As a composer and performer of electroacoustic music, Sarah Davachi's (b. 1987, Calgary, Canada) work is concerned with the close intricacies of intimate aural space, utilizing extended durations and simple harmonic structures that emphasize subtle variations in texture, overtone complexity, psychoacoustic phenomena, and temperament and intonation.  The instrumentation she employs is varied, including electric organ, pipe and reed organ, piano, tape-replay samplers, analog synthesizers, voice, ?early Western strings and keyboards, and orchestral strings, brass, and woodwinds, with mutual idioms often layered in tonal counterpoint.  Similarly informed by minimalist tenets of the 1960s and 1970s, baroque leanings toward slow-moving chordal suspensions, and experimental production practices of the recording studio environment, in her sound is manifest an experience that lessens apprehension of consonance and dissonance in likeness of the familiar and the distant.  In addition to her acclaimed recorded output, including 2019's Pale Bloom on Superior Viaduct, 2018's Gave in Rest? on Ba Da Bing, and 2018's Let Night Come On Bells End The Day on Recital, Davachi has toured extensively across the globe and has shared the stage and collaborated with artists such as Grouper, William Basinski, Ariel Kalma, the Bozzini Quartet, the London Contemporary Orchestra, Oren Ambarchi, Donald Buchla, Suzanne Ciani, the BBC Scottish Symphony Orchestra, Jessica Moss, ?Áine O'Dwyer, Alessandro Cortini, Ian William Craig, Kara-lis Coverdale, Aaron Dilloway, Robert Aiki Aubrey Lowe, Ellen Arkbro, Loren Connors, and filmmaker Paul Clipson.  Davachi operates the record label Late Music, founded in 2020 with the partner labels division of Warp Records; Cantus, Descant, a 2xLP of new works for pipe organ, reed organ, and electric organ, is the imprint's first release.

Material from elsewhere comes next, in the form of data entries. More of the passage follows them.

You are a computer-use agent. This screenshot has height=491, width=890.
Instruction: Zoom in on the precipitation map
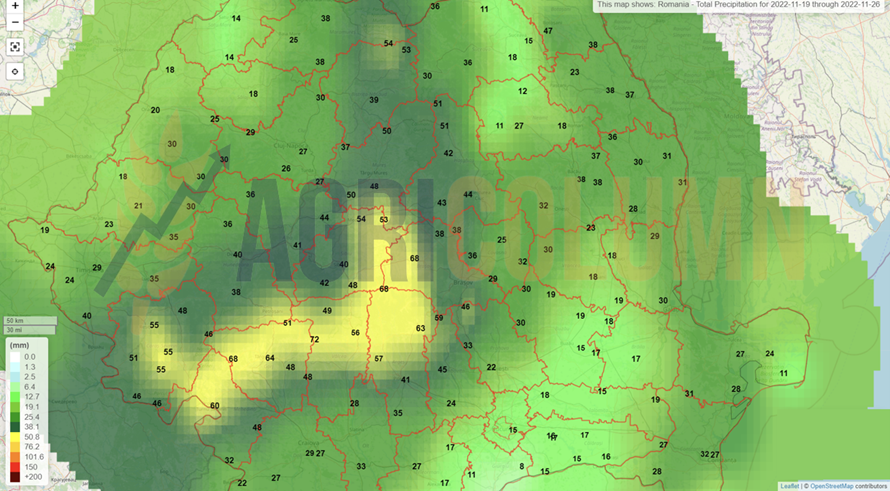tap(15, 6)
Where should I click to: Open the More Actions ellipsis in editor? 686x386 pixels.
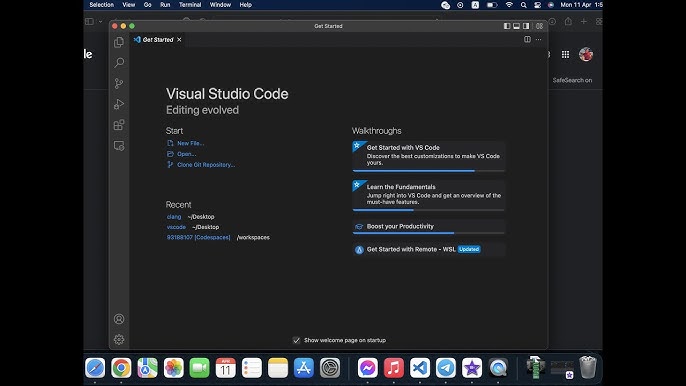point(539,39)
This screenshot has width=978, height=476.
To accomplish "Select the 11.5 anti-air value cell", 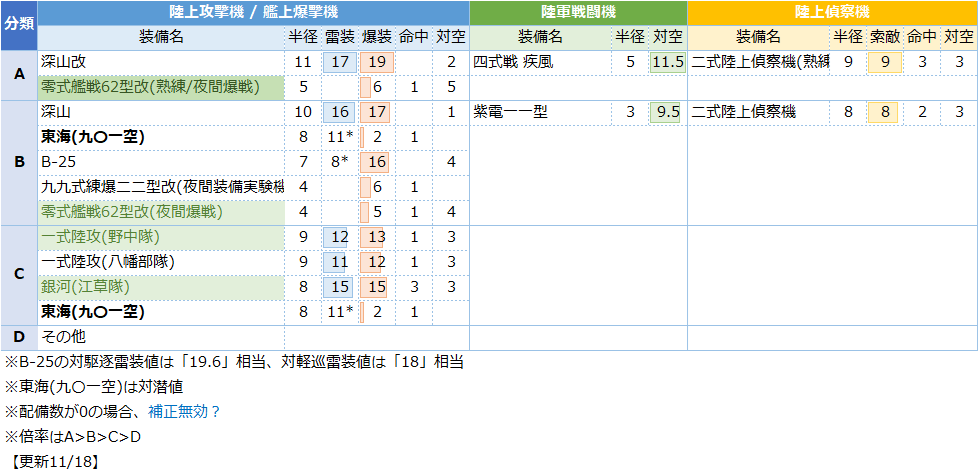I will click(667, 62).
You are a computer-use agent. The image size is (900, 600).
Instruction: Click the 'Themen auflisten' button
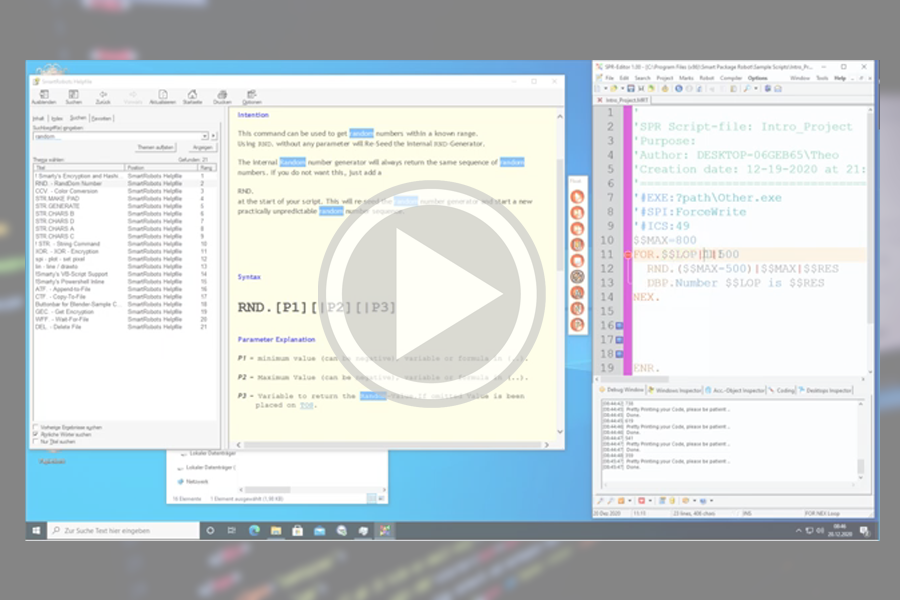point(155,147)
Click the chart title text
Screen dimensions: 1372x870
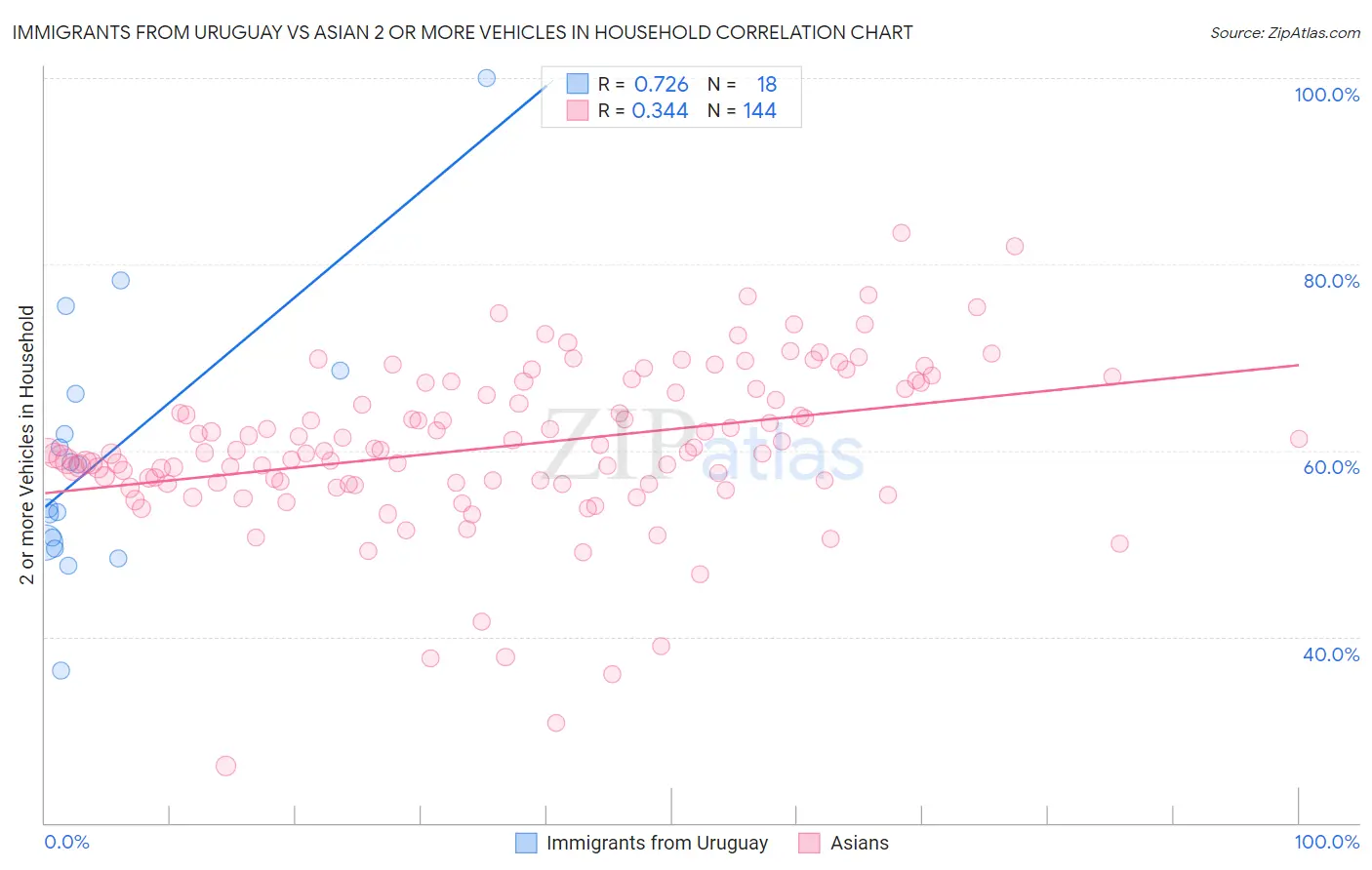[x=463, y=32]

Between 2007 and 2017, Davachi had the unique opportunity to work for the National Music Centre in Canada as an interpreter and content developer of their collection of acoustic and electronic keyboard instruments.  Her research and writing focuses on critical organology and timbre and has been published and presented in North America and Europe.  She has held artist residencies at The Banff Centre for the Arts (Banff, CA), STEIM (Amsterdam, NL), WORM (Rotterdam, NL), EMS (Stockholm, SE), OBORO (Montréal, CA), MESS (Melbourne, AU), and the National Music Centre (Calgary, CA), and is the recipient of grants from the Canada Council for the Arts, the Alberta Foundation for the Arts, and SOCAN.  Davachi holds a bachelor's degree in philosophy from the University of Calgary, and a master's degree in electronic music and recording media from Mills College in Oakland, California, where she studied primarily with Maggi Payne, David Bernstein, and James Fei.  She is currently a doctoral candidate in musicology at UCLA and is based in Los Angeles, California, USA.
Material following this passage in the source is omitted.